2.5 Applicable Platforms
This section will introduce the main concepts and key terms necessary to gain familiarity with OpenCL. Some terms may be shortened for the ease of reading (e.g. OpenCL Devices → Devices).
Host + Device
Up until this point, the processors in heterogeneous systems (OpenCL platforms) were called control processors and compute processors, but OpenCL defines these as follows.
Environment where the software to control the devices is executed. This is typically the CPU as well as the memory associated with it.
2. OpenCL Devices
Environment where the software to perform computation is executed. GPU, DSP, Cell/B.E., CPU are some of the typically used devices, which contain numerous compute units. The memory associated with the processors is also included in the definition of a device.

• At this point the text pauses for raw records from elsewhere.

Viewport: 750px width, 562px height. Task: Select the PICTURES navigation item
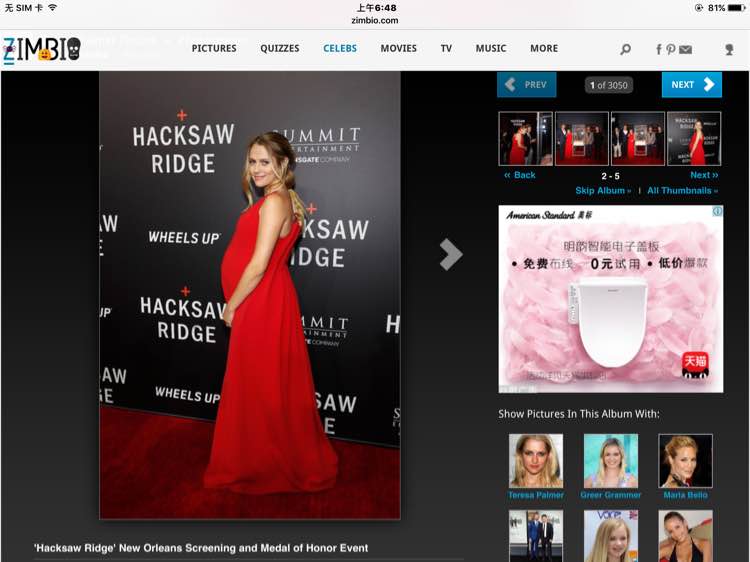pyautogui.click(x=214, y=48)
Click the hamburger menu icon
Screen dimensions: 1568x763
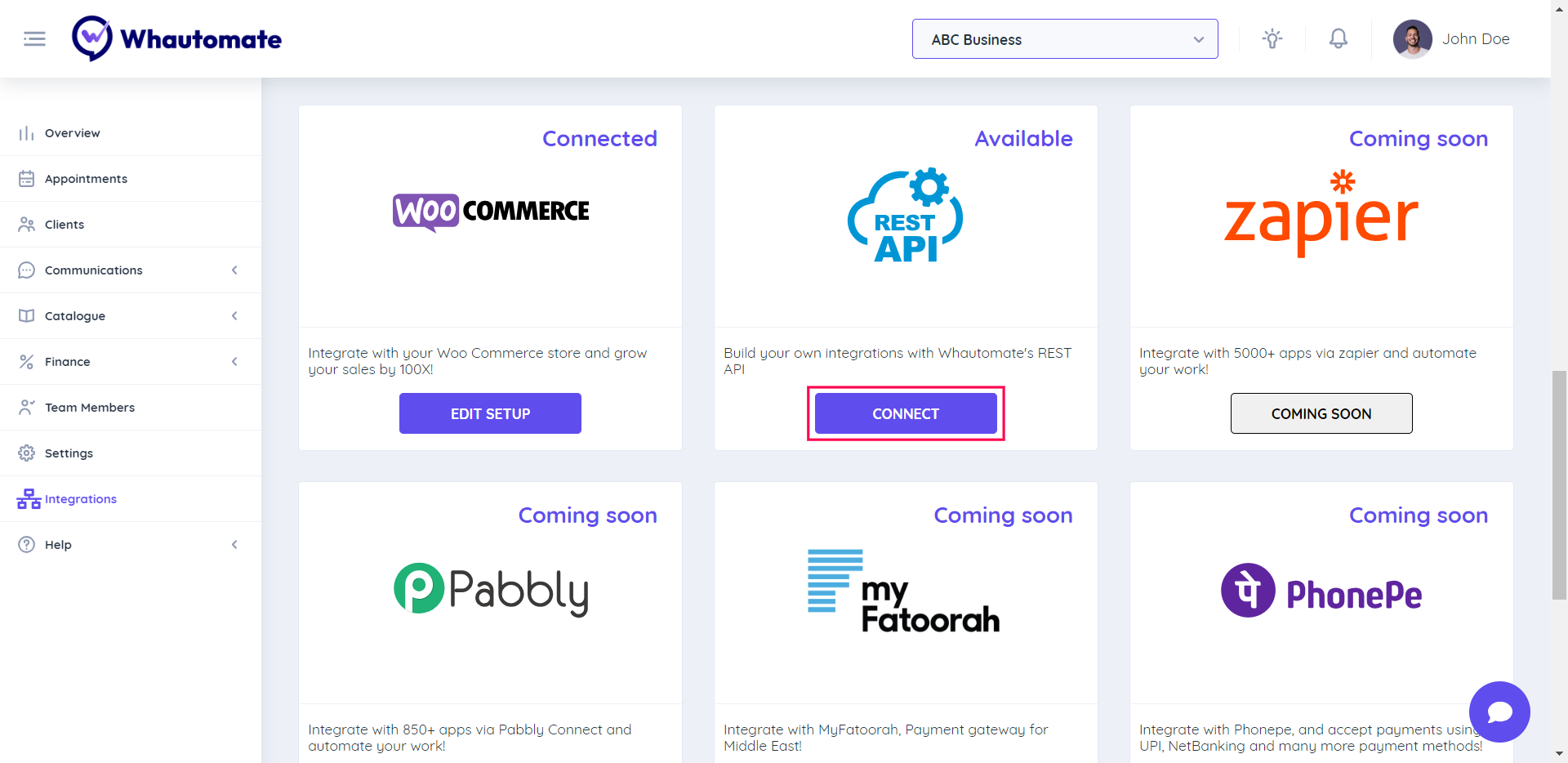tap(34, 39)
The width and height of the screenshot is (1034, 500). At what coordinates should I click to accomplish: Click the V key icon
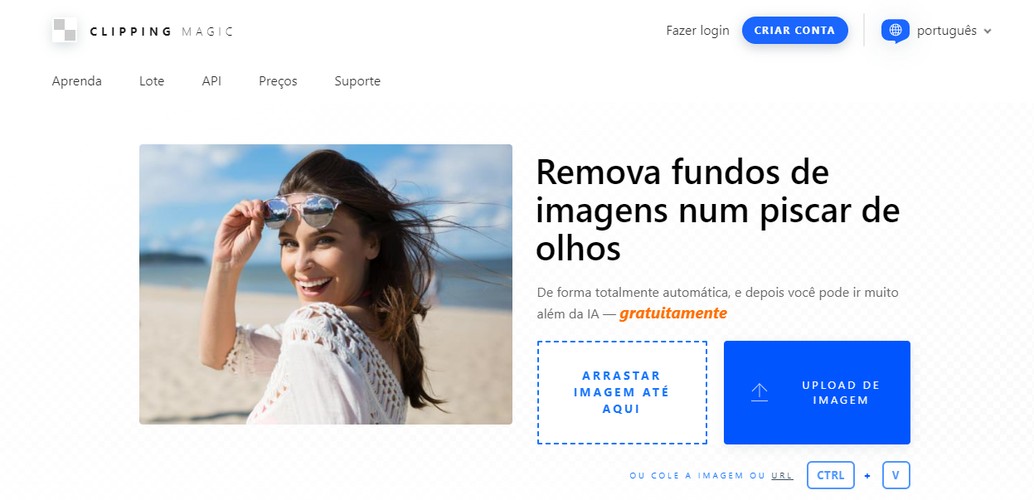coord(896,475)
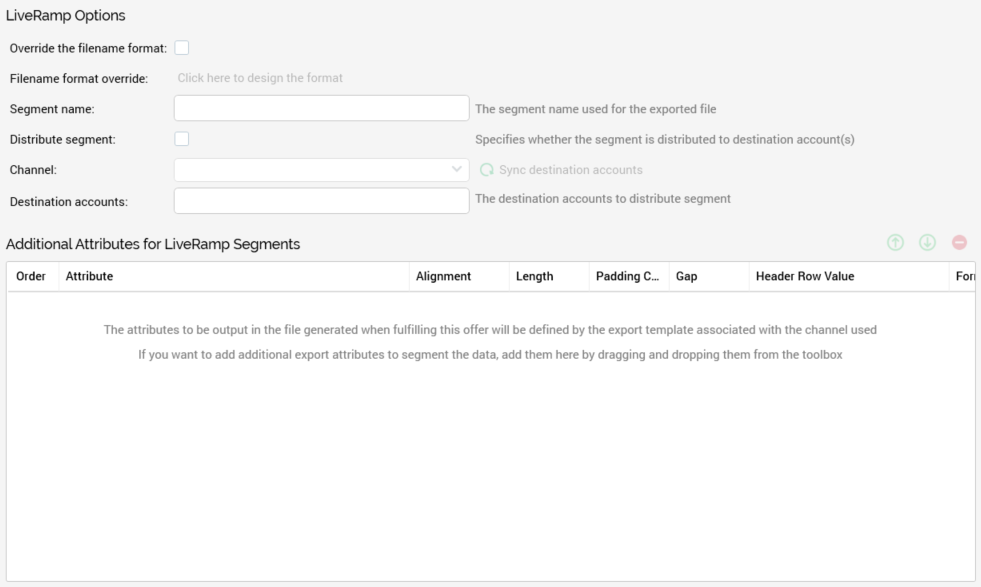Enable Override the filename format checkbox
The image size is (981, 587).
click(182, 47)
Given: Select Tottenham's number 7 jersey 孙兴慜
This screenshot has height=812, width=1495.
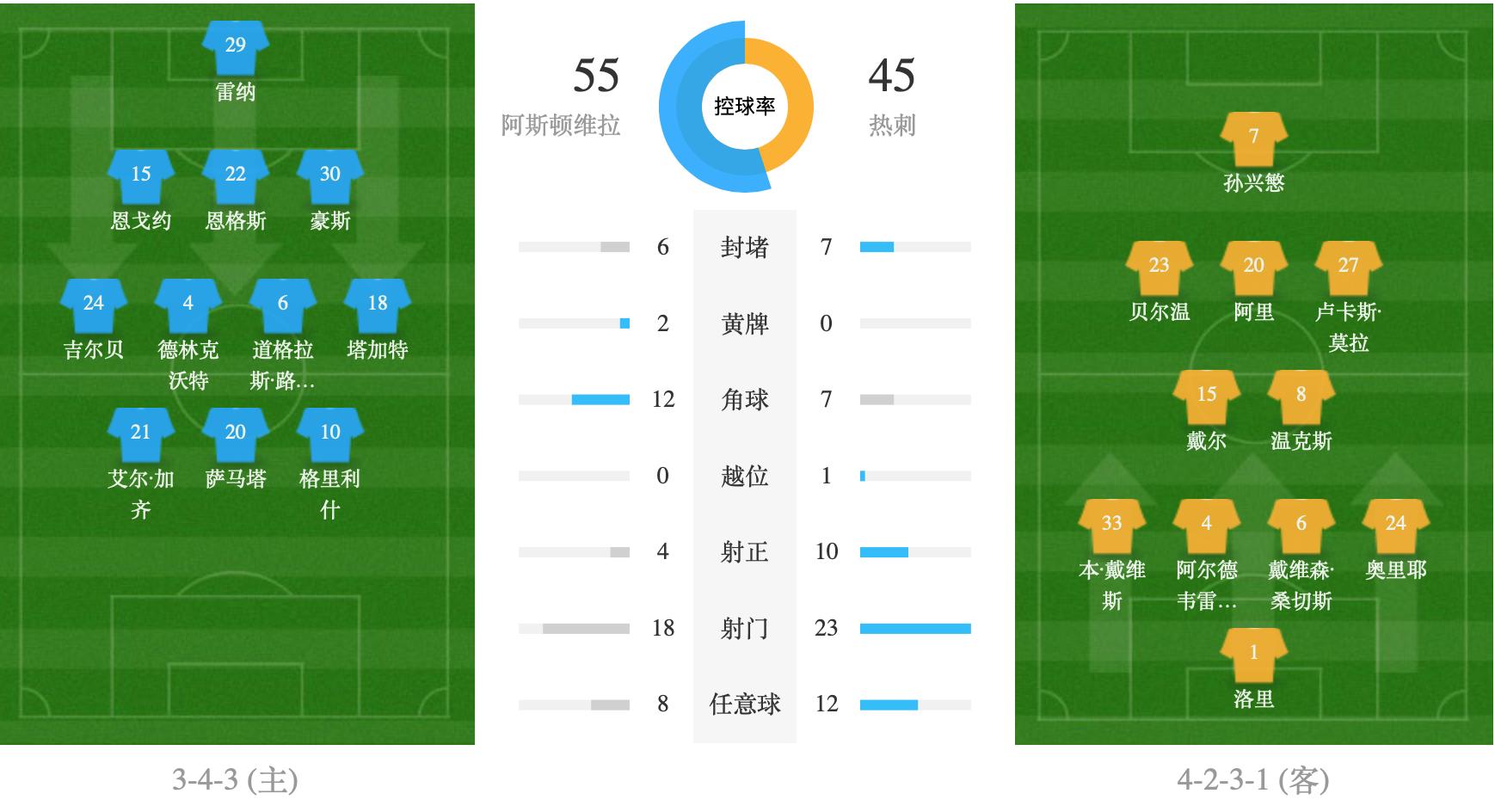Looking at the screenshot, I should (x=1253, y=138).
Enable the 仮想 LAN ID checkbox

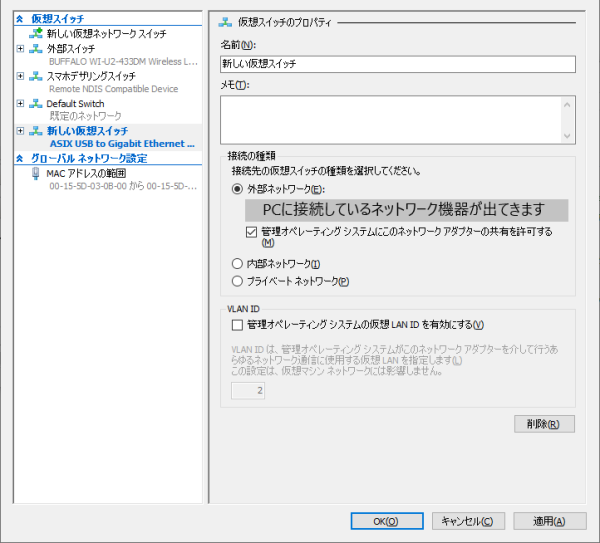(x=237, y=324)
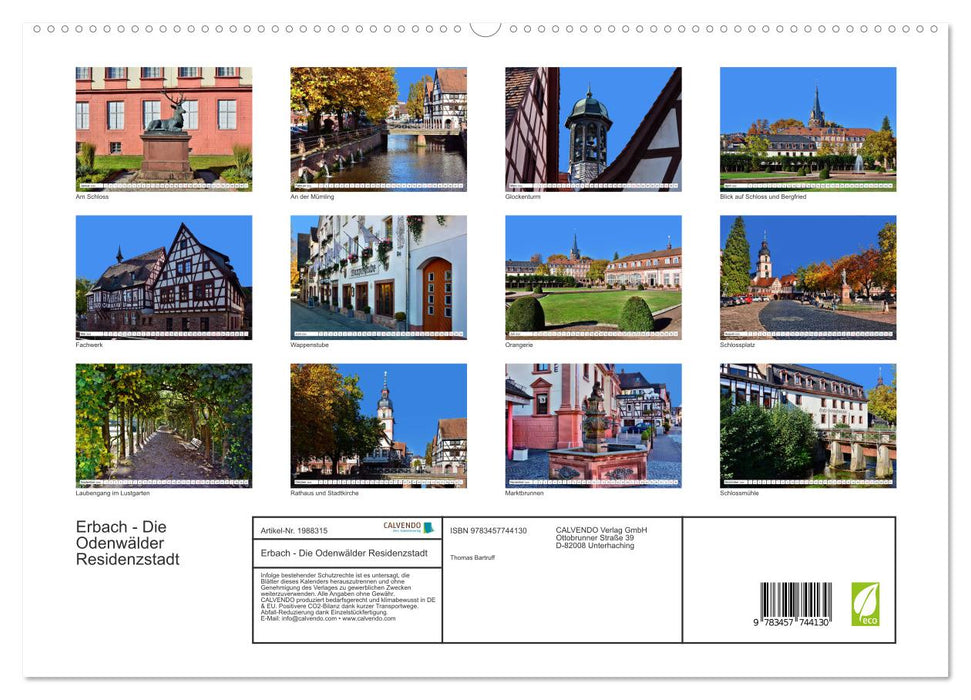Click the Laubengang im Lustgarten photo
The image size is (971, 700).
coord(163,426)
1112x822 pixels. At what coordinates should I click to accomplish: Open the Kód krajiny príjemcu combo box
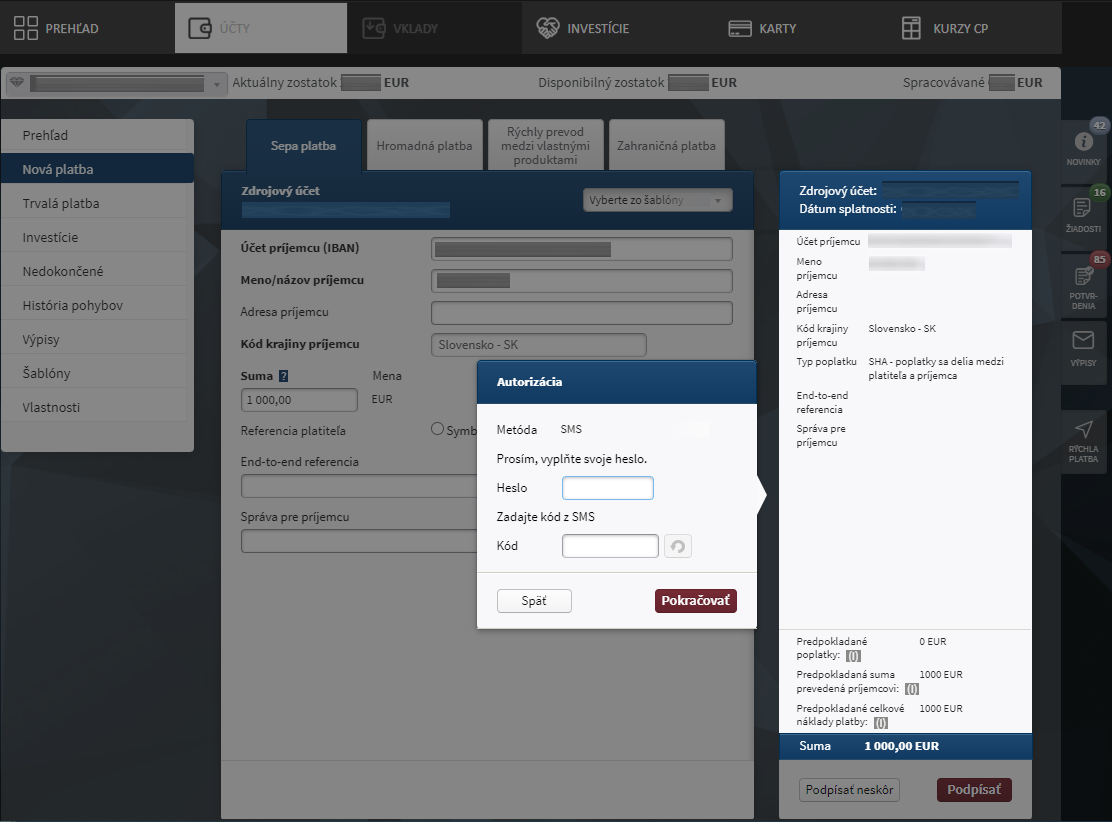538,345
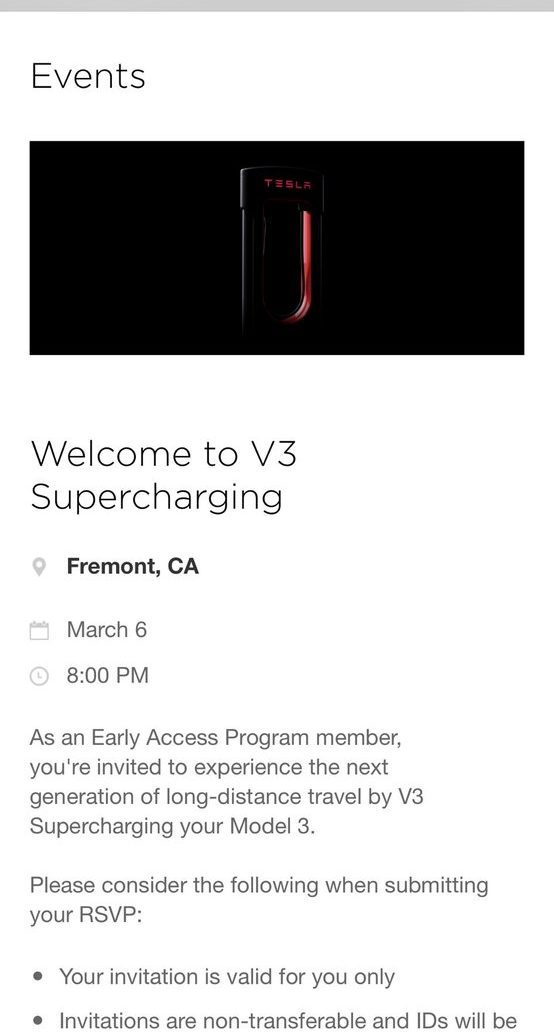Select 'Your invitation is valid for you only'
Screen dimensions: 554x1032
(227, 977)

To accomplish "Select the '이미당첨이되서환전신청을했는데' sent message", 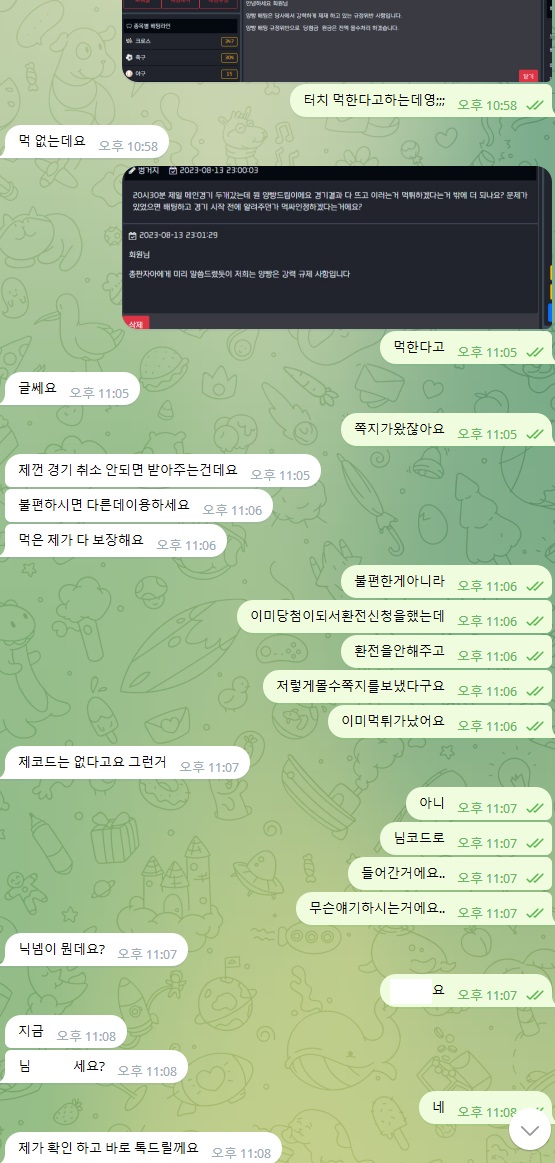I will (x=395, y=617).
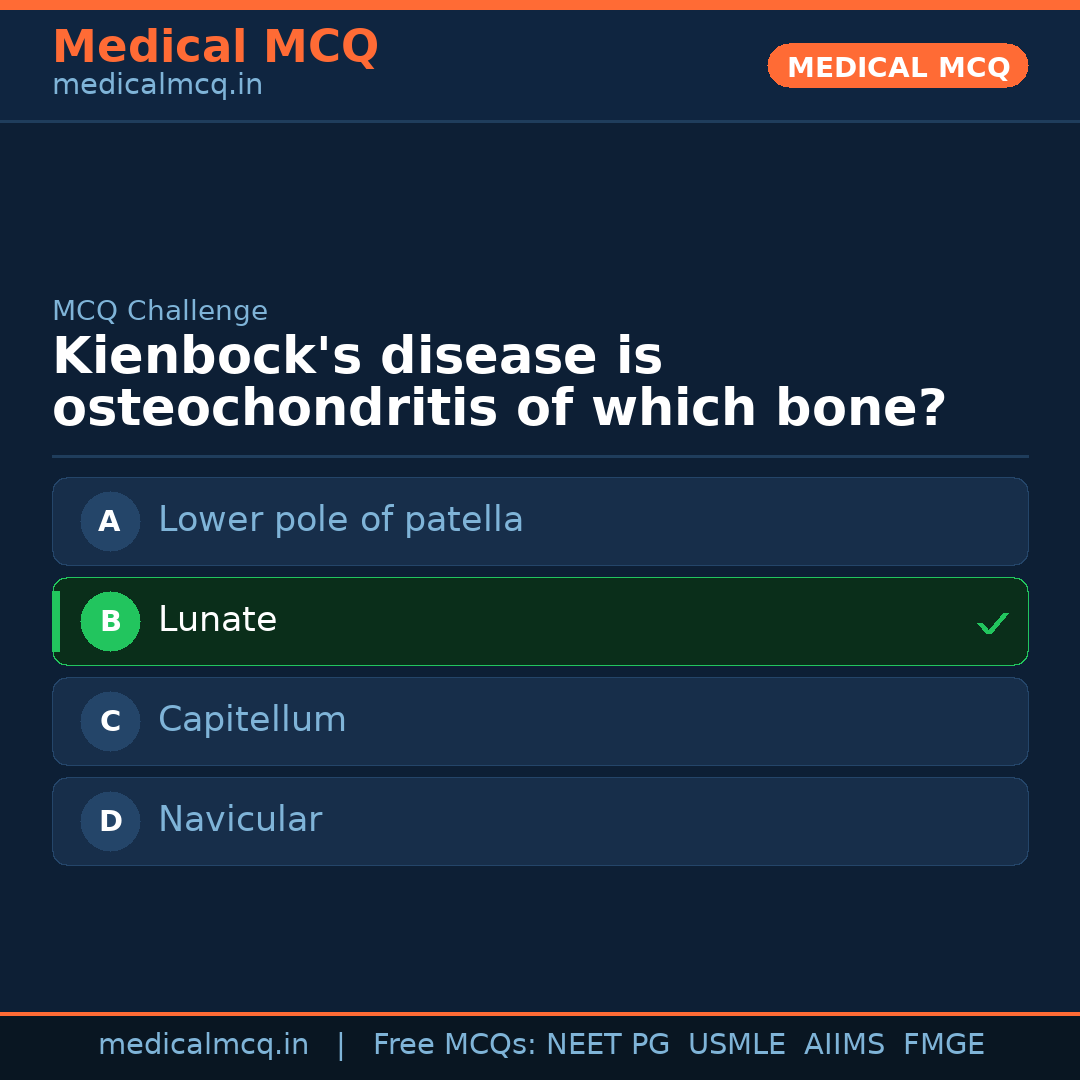The height and width of the screenshot is (1080, 1080).
Task: Click the Kienbock's disease question text
Action: point(498,382)
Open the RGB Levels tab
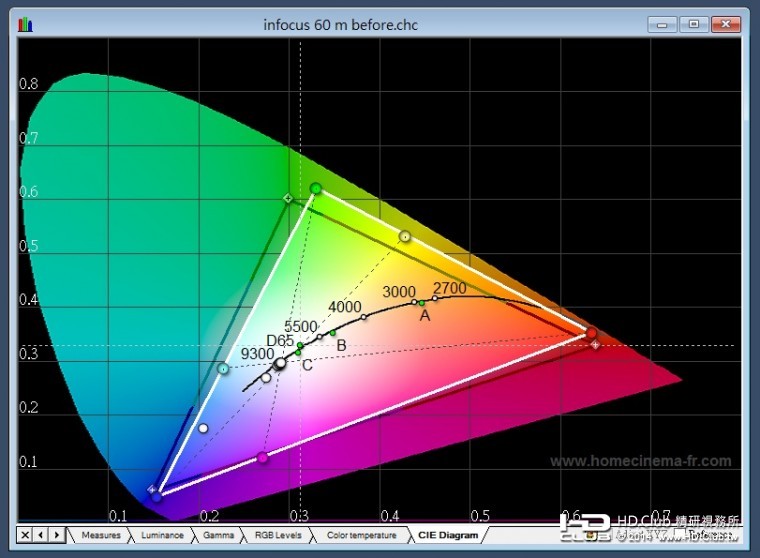Image resolution: width=760 pixels, height=558 pixels. [277, 535]
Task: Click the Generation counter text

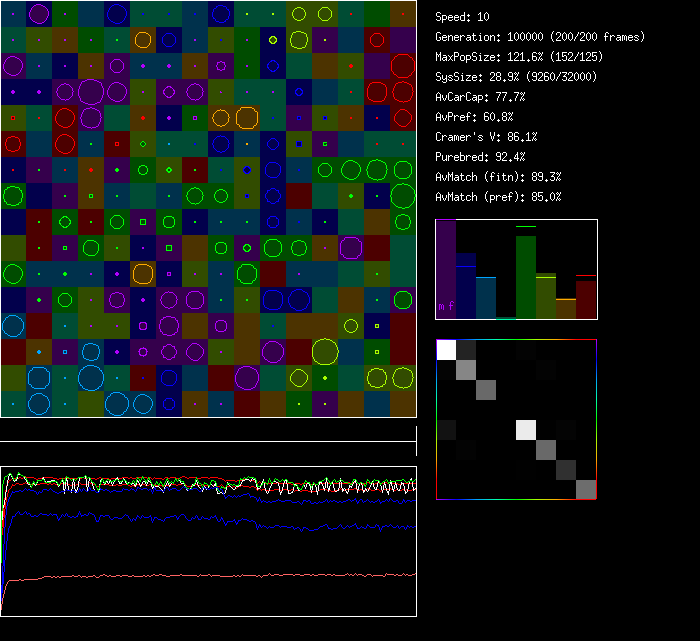Action: point(540,37)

There are no rules regarding how the host and the OpenCL device are connected. In the case of CPU + GPU, PCI Express is used most often. For CPU servers, the CPUs can be connected over Ethernet, and use TCP/IP for data transfer.
OpenCL device is expected to contain multiple Compute Units, which is made up of multiple Processing Elements. As an example, the GPU described in OpenCL terms is as follows.
- OpenCL Device - GPU
- Compute Unit - Streaming Multiprocessor (SM)
- Processing Element - Scalar Processor (SP)
OpenCL device will be called a device from this point forward.
This section will discuss a typical application that runs on the host and device.
OpenCL explicitly separates the program run on the host side and the device side.
The program run on the device is called a kernel. When creating an OpenCL application, this kernel is written in OpenCL C, and compiled using the OpenCL compiler for that device.
The host is programmed using C/C++ using the OpenCL runtime API, which is linked to an OpenCL runtime library implemented for the host-device combination. This code is compiled using compilers such as GCC and Visual Studio.
As stated earlier, the host controls the device using the OpenCL runtime API. Since OpenCL expects the device to not be running an operating system, the compiled kernel needs help from the host in order to be executed on the device. Since the OpenCL runtime implementation takes care of these tasks, the programmer will not have to know the exact details of how to perform these tasks, which is unique to each platform combination.
Parallel Programming Models
OpenCL provides API for the following programming models.
- Data parallel programming model
- Task parallel programming model
In the data parallel programming model, the same kernel is passed through the command queue to be executed simultaneously across the compute units or processing elements.
For the task parallel programming model, different kernels are passed through the command queue to be executed on different compute units or processing elements.
For data parallel programming models, each kernel requires a unique index so the processing is performed on different data sets. OpenCL provides this functionality via the concept of index space.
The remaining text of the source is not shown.